Нельзя сказать, что все эти сведения меня удивили. Тем более что я многое уже слышала и раньше об этой и о других группах. Одна группа из молодых людей и опекаемых ими малышей заняла дом, в котором не было даже водопровода и не работала канализация. Они устроили отхожее место в саду: выгребная яма с вытяжкой, контейнер с пеплом для дезодорации. Воду покупали или воровали, когда могли. Мылись у знакомых. Эта группа одно время пользовалась моей ванной. Но они скоро покинули город. По всему городу люди оставляли привычный образ жизни, переходили к первобытному способу существования. Часть дома, целый дом, несколько домов, улица, квартал… Люди с верхних этажей следили за тем, как по городу расползается варварство. Первая их реакция — выраженная враждебность, страх, осуждение. Непроизвольно они обучались, усваивали то, что видели и что могло им впоследствии пригодиться. А поучиться у новых дикарей было чему. Они выращивали картофель, лук, морковь, капусту, они охраняли свои огороды, они разводили кур и уток, готовили компост из отходов жизнедеятельности собственных организмов, они разносили воду, а в пустых помещениях заброшенных домов разводили кроликов и даже свиней. Жили они теперь не маленькими уютными семьями, а сбивались в кланы, структура которых приспосабливалась к обстановке. По ночам населяемые ими местности окутывались тьмой, в которой кое-где мерцали огонечки свеч и самодельных светильников, и нырнуть в эту тьму никто не отважился бы. Да и днем мало кому хотелось шагать по раздолбанным мостовым этих улиц, ловить недоверчивые взгляды обитателей, готовых встретить вторгшегося на их территорию камнем, дубинкой, а то и пулей. Такая вылазка походила на вторжение на вражескую территорию или на путешествие в далекое прошлое.
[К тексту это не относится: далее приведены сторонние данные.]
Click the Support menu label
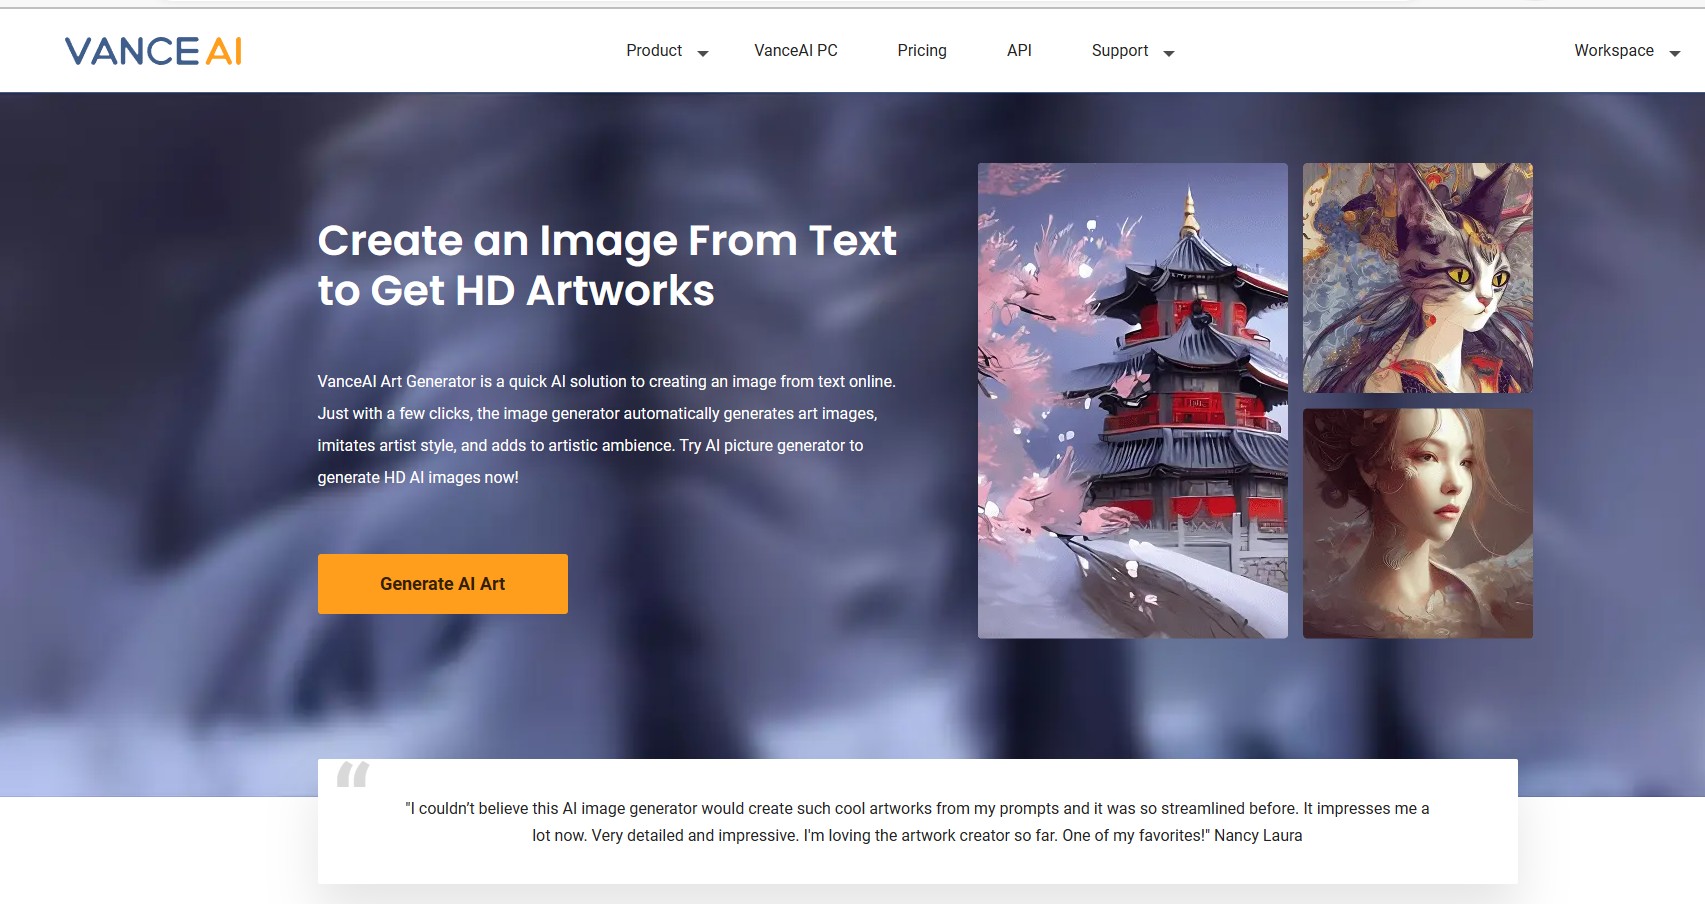 coord(1119,51)
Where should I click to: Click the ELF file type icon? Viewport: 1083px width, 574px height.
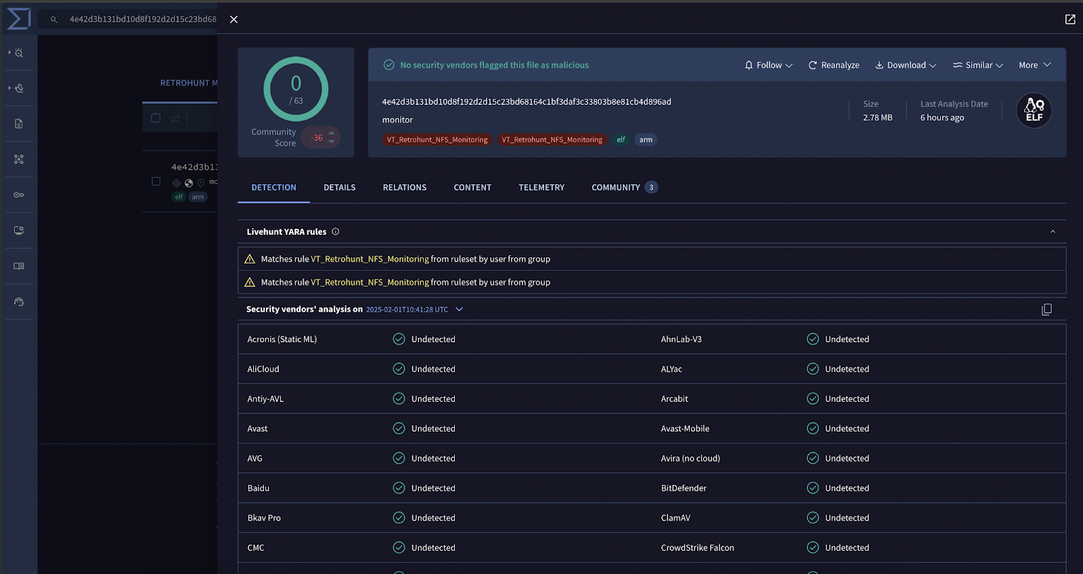(x=1034, y=110)
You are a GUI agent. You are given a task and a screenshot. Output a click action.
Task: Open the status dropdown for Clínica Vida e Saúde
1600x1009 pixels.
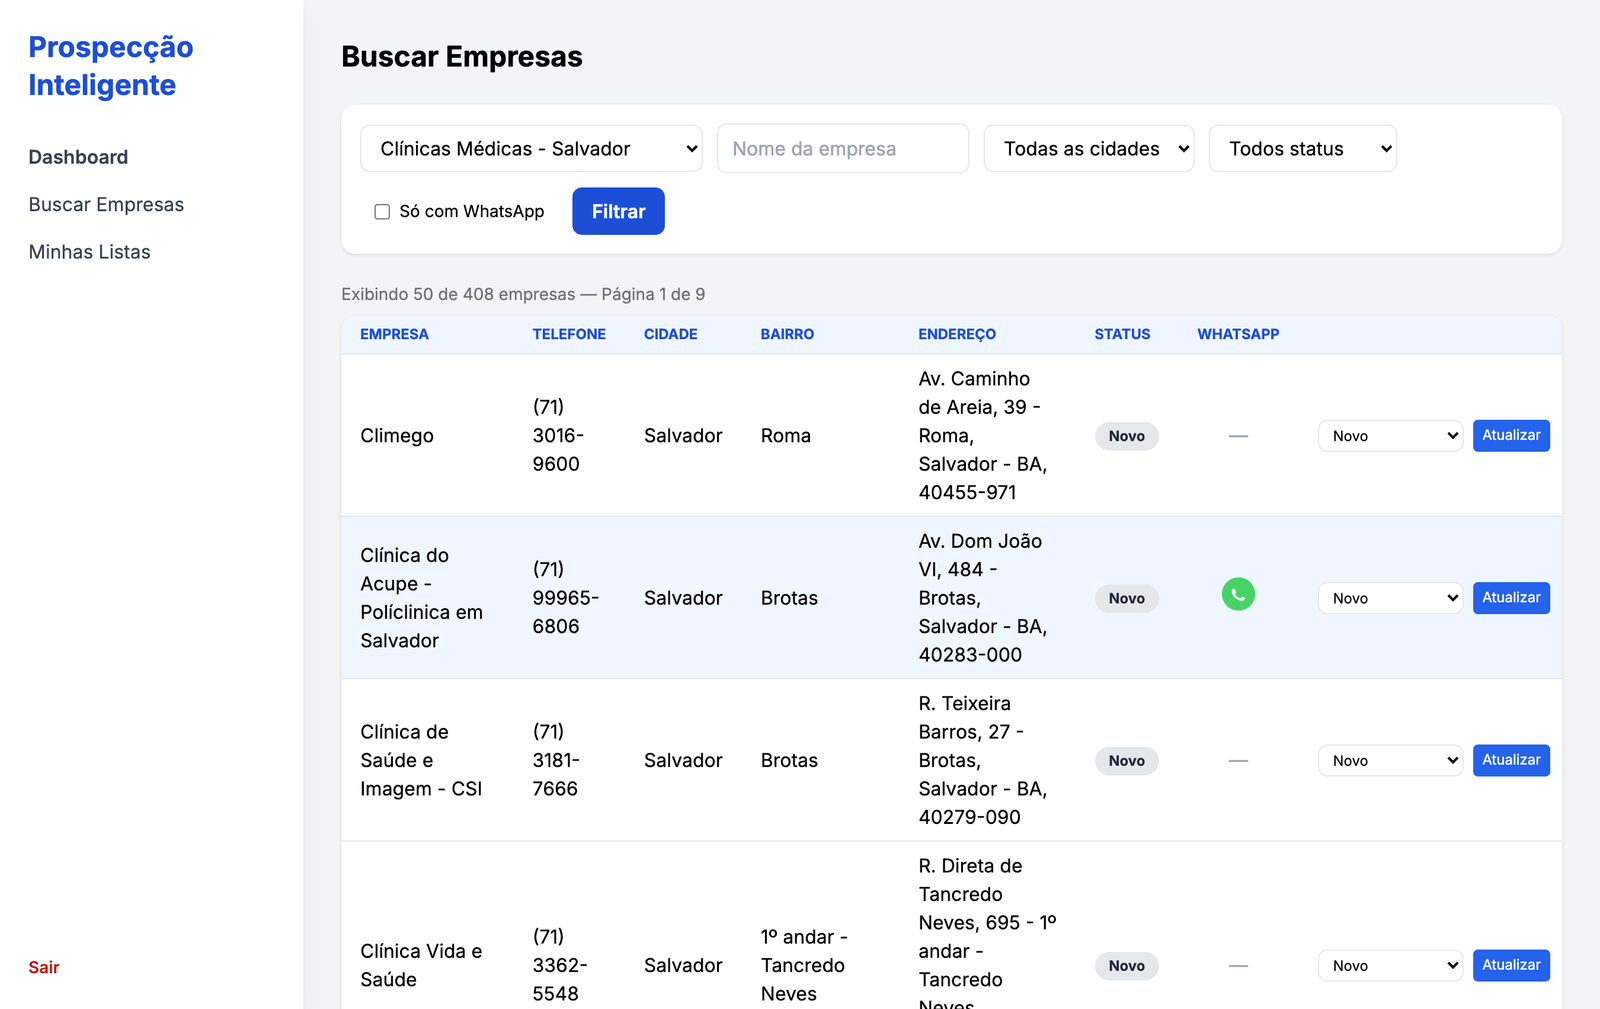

Но даже на этой поздней стадии разрухи оставался слой общества, как будто незатронутый катастрофой. Правящий класс — нет, это понятие никто больше не применял. Тогда скажем иначе: те, кто управлял, точнее — администрировал, заседал в советах, комитетах, принимал решения. Те, кто говорил, молол языком. Трепачи. Бюрократы. И они поддерживали в себе и по возможности в других иллюзию, что ничего непоправимого не случилось.